Unlike mains gas and electricity, this fuel is not covered by a price cap and must be purchased in bulk deliveries. When global oil prices spike, these households feel the impact immediately.
Many suppliers have begun restricting deliveries due to supply volatility. This has triggered a wave of panic buying, as households rush to fill their tanks before the next increase.
But the pressure doesn’t stop at the household level.
Between global oil markets and domestic customers sits a chain of wholesalers, distributors and delivery firms. Many of these are small, family-run businesses operating on tight margins. In stable conditions, they make modest returns. In volatile markets, they face serious risk.

If they sell fuel too cheaply, they may not be able to replace it at the higher wholesale price. If they raise prices too quickly, they risk losing customers, or being accused of profiteering.
In these conditions, some distributors have begun refusing new orders altogether rather than gambling on rapid price swings.
This is how global crises actually unfold under capitalism. Decisions made at the level of war and geopolitics ripple through supply chains until they land on ordinary people.
Tin Shan, Birmingham
Present arms… Anyone?
The army is running ‘Project Grayburn’: selecting a new rifle for its ever-shrinking pool of willing recruits. The Grayburn hopes to replace the L85, best described by its nickname of ‘the civil servant’ – it didn’t work, and you couldn’t fire it.
The L85 was adopted during the death throes of British industry in the 1980s. The Enfield factory, where the weapons were produced, was privatised in ‘84 and closed in ‘88.
The lack of investment in production led to serious issues with the L85 (a later report found more than fifty problems), but the soon-to-be-fired workers weren’t in any mood to fix them. Exports were basically nil, and soldiers had little faith in the weapon.
With the Grayburn rifle – specifics of calibre, colour, and flavour aside – the key requirement is that it must be made in Britain.
But the industry isn’t here. Setting up a factory to deliver the 170,000 rifle contract would require huge capital investment.

Nobody’s biting very enthusiastically.

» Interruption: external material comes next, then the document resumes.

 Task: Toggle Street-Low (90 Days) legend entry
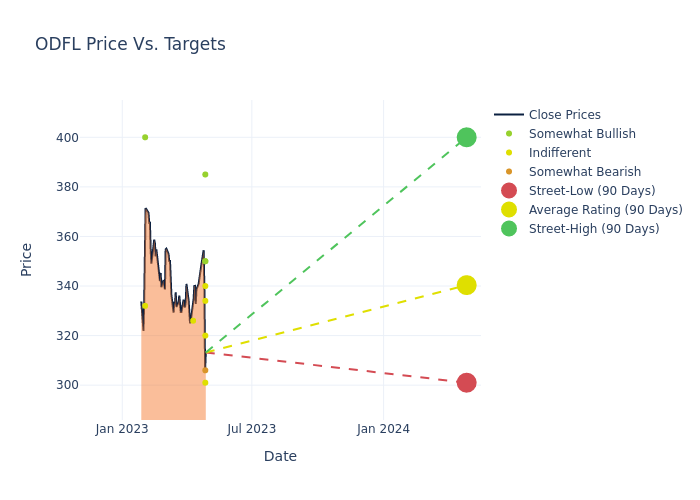(x=591, y=191)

A factory in broken Britain won’t be profitable on the world market, compared with the likes of the US, Russia, China, or Israel.

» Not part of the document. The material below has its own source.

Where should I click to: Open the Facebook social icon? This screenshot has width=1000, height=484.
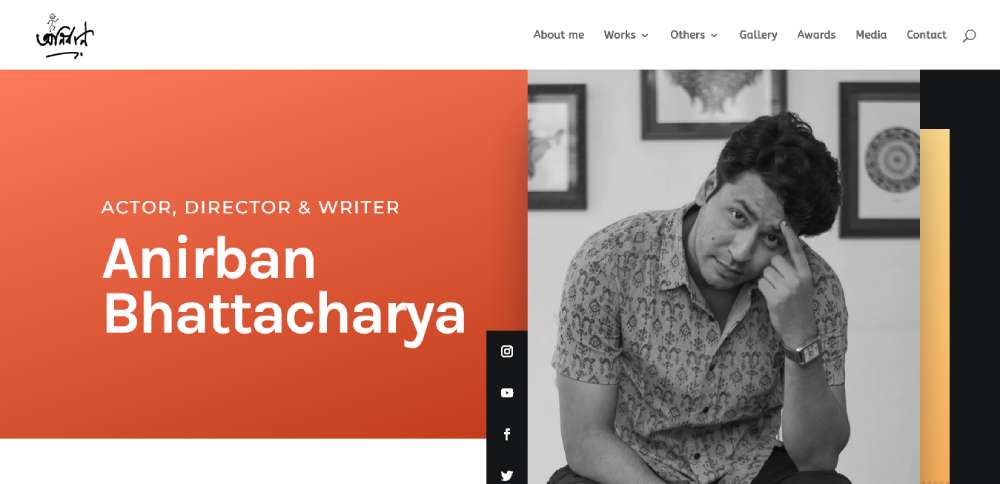tap(507, 434)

Starmer could try throwing more money at these manufacturers to cajole them into supplying the meagre British army. But how would he fund this? With more cuts to welfare and stealing from ordinary workers.
Armed with rifles or broken bottles, workers will rise up to defeat those who have looted this country for all it was worth.
Lexi Sharratt, Sheffield
Expensive, slow, and late: All aboard Glasgow’s private buses!
It was recently reported that Glasgow’s First Bus services are the most expensive in the UK. A day ticket costs £6.30 for inner city routes and a whopping £8.30 for those travelling from the greater Glasgow area – up 20 percent in one year.
Margret Thatcher once remarked that “a man who, beyond the age of 26, finds himself on a bus can count himself a failure”.
In 2026, even with the small fortune the average Glasgow worker has to spend on travel, they’d count themselves lucky to find themselves on a bus in the first place!
In Glasgow, if a bus shows up five minutes late, it’s considered early. Bus delays of ten or even twenty minutes are extremely common. Bus coverage is so poor there are large parts of Glasgow virtually inaccessible via public transport. For the fifth largest city in the UK, this is dire.
This is all due to the privatised nature of First Bus. Develop bus infrastructure and hire more staff? No, the bosses at First Bus would rather enrich themselves – reporting annual profits of £96 million in 2025 – than give a quality service to Glaswegian workers who rely on the service.
If these services were nationalised – and the drivers and the depot workers were in control of their own workplaces – we could easily eliminate the colossal journey costs, long waiting times, and poor coverage plagueing Glasgow’s bus routes.